Records for locating described items:
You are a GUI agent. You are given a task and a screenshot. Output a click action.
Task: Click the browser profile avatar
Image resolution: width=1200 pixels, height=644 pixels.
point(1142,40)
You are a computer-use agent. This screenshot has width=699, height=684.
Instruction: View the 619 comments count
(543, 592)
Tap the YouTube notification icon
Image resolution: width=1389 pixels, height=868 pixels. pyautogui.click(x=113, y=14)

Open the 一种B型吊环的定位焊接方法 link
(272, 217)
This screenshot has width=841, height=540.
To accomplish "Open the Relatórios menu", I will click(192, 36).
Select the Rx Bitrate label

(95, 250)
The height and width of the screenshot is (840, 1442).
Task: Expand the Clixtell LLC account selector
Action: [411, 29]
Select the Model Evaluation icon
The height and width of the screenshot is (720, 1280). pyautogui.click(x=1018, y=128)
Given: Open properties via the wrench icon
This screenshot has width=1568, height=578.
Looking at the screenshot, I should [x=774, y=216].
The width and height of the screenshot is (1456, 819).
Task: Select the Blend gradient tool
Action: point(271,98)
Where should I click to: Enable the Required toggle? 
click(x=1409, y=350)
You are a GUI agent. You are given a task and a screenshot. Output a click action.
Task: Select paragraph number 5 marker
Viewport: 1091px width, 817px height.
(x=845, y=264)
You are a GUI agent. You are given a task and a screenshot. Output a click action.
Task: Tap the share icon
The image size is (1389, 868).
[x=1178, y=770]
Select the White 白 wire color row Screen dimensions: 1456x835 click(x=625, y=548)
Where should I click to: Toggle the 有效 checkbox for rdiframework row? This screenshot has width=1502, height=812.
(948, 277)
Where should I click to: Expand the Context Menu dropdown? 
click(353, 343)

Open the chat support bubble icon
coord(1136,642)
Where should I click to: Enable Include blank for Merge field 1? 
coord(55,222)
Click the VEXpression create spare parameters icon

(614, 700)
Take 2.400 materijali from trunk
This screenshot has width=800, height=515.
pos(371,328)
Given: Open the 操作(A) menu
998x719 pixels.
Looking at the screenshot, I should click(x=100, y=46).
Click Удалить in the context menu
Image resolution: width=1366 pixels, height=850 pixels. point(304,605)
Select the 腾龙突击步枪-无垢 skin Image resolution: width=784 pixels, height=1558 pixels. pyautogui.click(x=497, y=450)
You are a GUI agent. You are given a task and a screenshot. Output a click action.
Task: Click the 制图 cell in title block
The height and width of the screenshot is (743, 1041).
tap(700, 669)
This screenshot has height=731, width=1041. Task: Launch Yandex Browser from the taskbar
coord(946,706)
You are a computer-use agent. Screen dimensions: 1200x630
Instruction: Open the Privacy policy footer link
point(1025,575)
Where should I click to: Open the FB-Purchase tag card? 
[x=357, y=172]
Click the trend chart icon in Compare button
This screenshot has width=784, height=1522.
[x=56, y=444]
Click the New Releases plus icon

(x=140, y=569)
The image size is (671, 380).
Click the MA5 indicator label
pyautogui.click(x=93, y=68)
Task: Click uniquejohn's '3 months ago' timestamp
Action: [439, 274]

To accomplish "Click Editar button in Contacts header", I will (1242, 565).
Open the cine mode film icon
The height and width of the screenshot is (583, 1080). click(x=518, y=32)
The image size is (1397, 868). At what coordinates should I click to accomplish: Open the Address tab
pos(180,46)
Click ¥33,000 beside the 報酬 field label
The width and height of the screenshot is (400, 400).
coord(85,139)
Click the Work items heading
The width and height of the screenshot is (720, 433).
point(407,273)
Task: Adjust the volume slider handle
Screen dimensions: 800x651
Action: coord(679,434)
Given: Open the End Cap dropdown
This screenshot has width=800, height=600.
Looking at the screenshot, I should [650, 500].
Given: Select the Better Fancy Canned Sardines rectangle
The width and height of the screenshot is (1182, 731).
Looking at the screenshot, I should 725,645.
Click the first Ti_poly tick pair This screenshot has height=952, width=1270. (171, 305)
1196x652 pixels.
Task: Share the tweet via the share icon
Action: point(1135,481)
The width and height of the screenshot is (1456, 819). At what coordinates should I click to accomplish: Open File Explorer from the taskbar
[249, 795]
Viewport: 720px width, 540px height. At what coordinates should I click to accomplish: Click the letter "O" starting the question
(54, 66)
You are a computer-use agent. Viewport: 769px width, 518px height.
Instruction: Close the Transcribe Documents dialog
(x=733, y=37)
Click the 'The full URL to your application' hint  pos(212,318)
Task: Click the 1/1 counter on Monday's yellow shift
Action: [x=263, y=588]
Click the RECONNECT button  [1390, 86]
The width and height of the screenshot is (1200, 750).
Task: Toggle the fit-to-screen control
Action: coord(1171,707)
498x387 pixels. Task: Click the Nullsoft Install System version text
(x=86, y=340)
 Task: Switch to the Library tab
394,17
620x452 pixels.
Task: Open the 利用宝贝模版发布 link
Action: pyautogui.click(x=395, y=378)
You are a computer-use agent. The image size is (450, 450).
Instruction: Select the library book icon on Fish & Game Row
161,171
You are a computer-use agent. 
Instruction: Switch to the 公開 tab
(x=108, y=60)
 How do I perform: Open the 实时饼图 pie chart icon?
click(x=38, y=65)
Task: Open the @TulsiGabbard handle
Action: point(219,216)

Written instruction:
Copy the lines of the items above word for word, starting at the line containing "Given: Select the" and ending at the line containing "Looking at the screenshot, I should 725,645.".

Exercise response:
Given: Select the Better Fancy Canned Sardines rectangle
The width and height of the screenshot is (1182, 731).
Looking at the screenshot, I should 725,645.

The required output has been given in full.